Nos últimos anos “a percentagem de dívida comercial no total passou de 20% para 43%, são necessários 240 mil milhões de dólares todos os anos para o financiamento climático e só recebemos US$ 18 mil milhões de dólares, ou seja, precisamos de 13 vezes mais”, disse o também enviado do Presidente do Banco Africano de Desenvolvimento (BAD) para a Aliança para as Infra-Estruturas Verdes em África (AGIA) no Painel sobre Dívida, Investimento e Nova Arquitectura Financeira Internacional.

Para a Directora do Bank of America para a África Subsaariana, Yvonne Ike, o cálculo sobre as necessidades de financiamento dos países africanos é ainda maior, rondando os US$ 400 mil milhões de dólares por ano, durante dez anos.
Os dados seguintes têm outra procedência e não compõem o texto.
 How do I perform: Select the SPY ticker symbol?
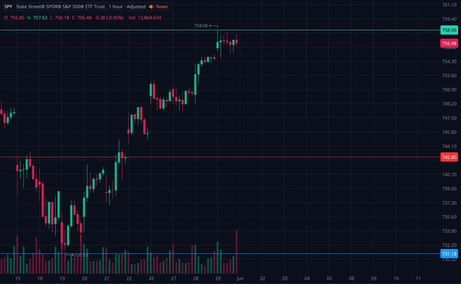pos(8,7)
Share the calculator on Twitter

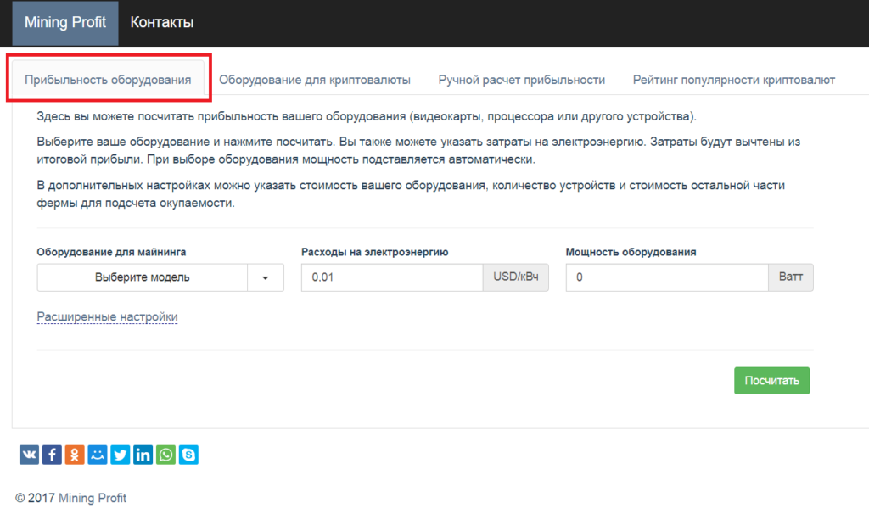(x=120, y=455)
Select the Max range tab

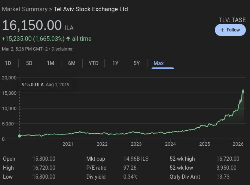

“Este é o valor necessário para fechar o défice na energia e infra estruturas e potenciar o crescimento verde”, disse a banqueira, salientando que o mais importante é mudar a narrativa relativamente a África. Na conferência, o Director Executivo para os Serviços Financeiros na Corporação Financeira Africana disse que o continente tinha de mudar a narrativa e apresentar-se como solução. “Temos de mudar a narrativa e mostrar que África é a solução, não é a criança problemática no mundo”, afirmou, salientando que o mundo já está a mudar, com os africanos a obterem lugares de destaque em organizações importante como a organização Mundial do Comércio (OMC) e a Organização Internacional do Trabalho (OIT). 

Os africanos, defendeu, “têm de posicionar-se e ter um lugar à mesa, algo que já estão a fazer”, concluiu, exemplificando com a presença permanente no G20 e a atribuição de mais um lugar no Conselho de Administração do Fundo Monetário Internacional (FMI).